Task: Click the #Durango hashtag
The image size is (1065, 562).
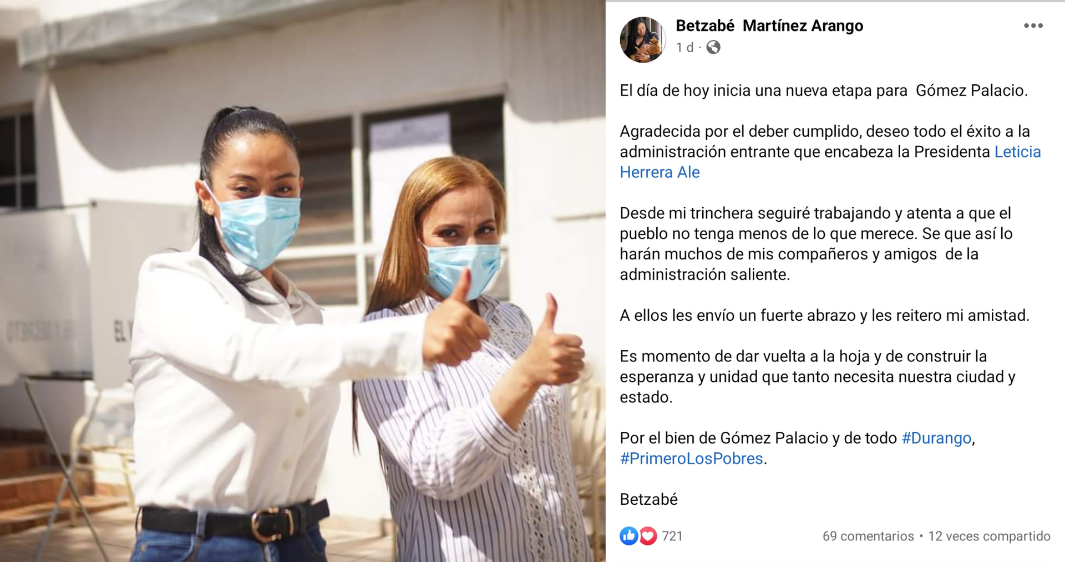Action: click(x=936, y=438)
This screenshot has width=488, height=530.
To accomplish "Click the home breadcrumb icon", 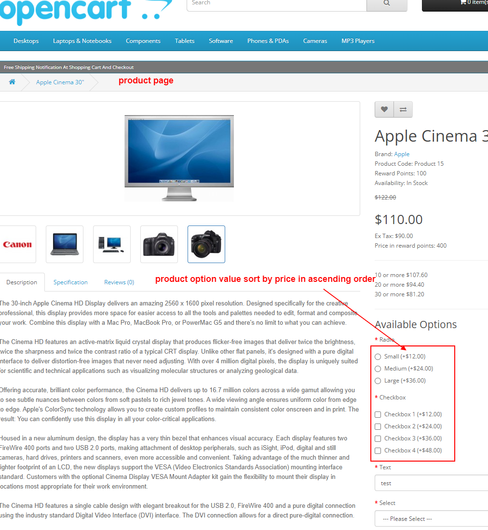I will coord(12,82).
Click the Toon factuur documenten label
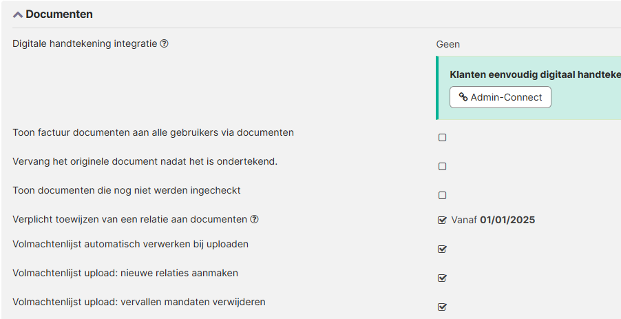The width and height of the screenshot is (621, 319). click(154, 132)
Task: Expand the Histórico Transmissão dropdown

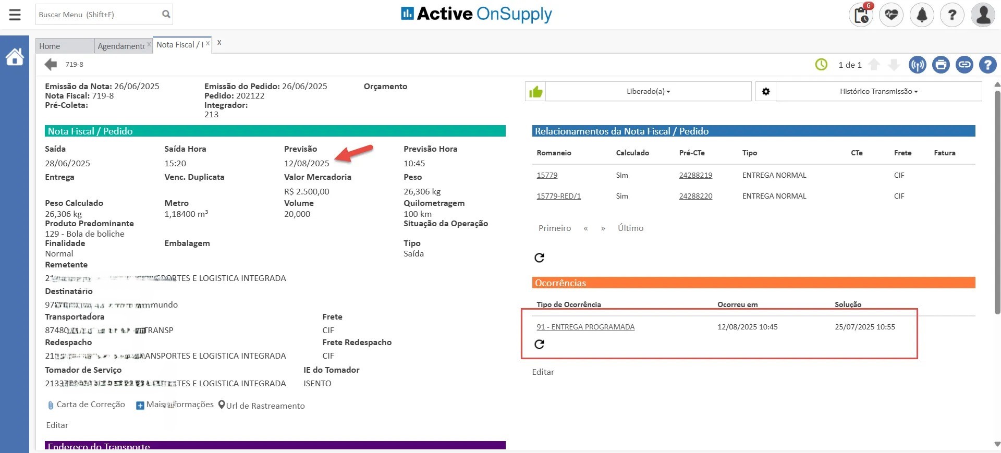Action: [878, 91]
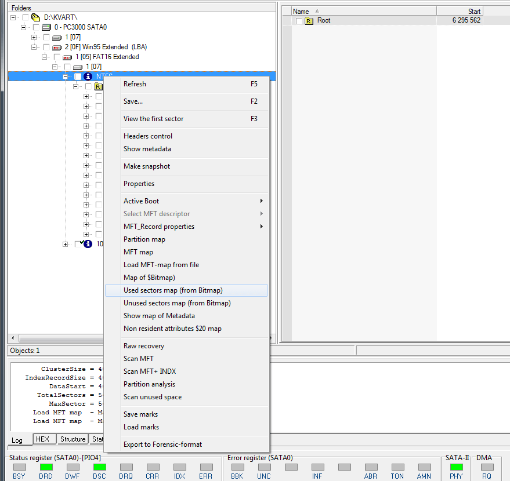Check the box next to D:\KVART\
This screenshot has width=510, height=481.
point(26,18)
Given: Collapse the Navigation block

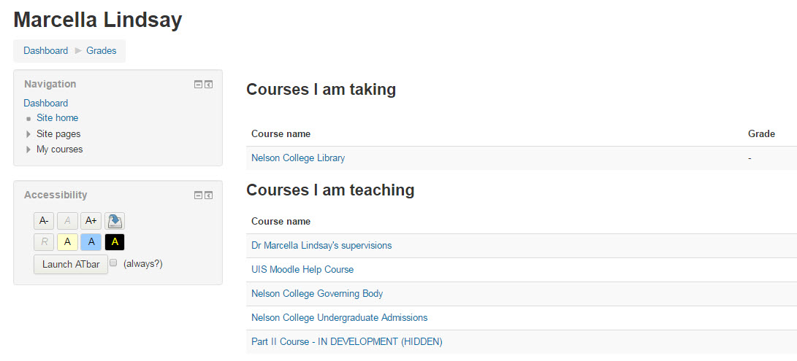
----
TASK STATEMENT: Copy exactly, please, the lines that run from the line holding "Task: Expand the" through the closing line of the material above, omitting every picture.

EXERCISE OUTPUT:
Task: Expand the Histórico Transmissão dropdown

Action: [878, 91]
Check the box next to D:\KVART\
This screenshot has width=510, height=481.
point(26,18)
Given: Collapse the Navigation block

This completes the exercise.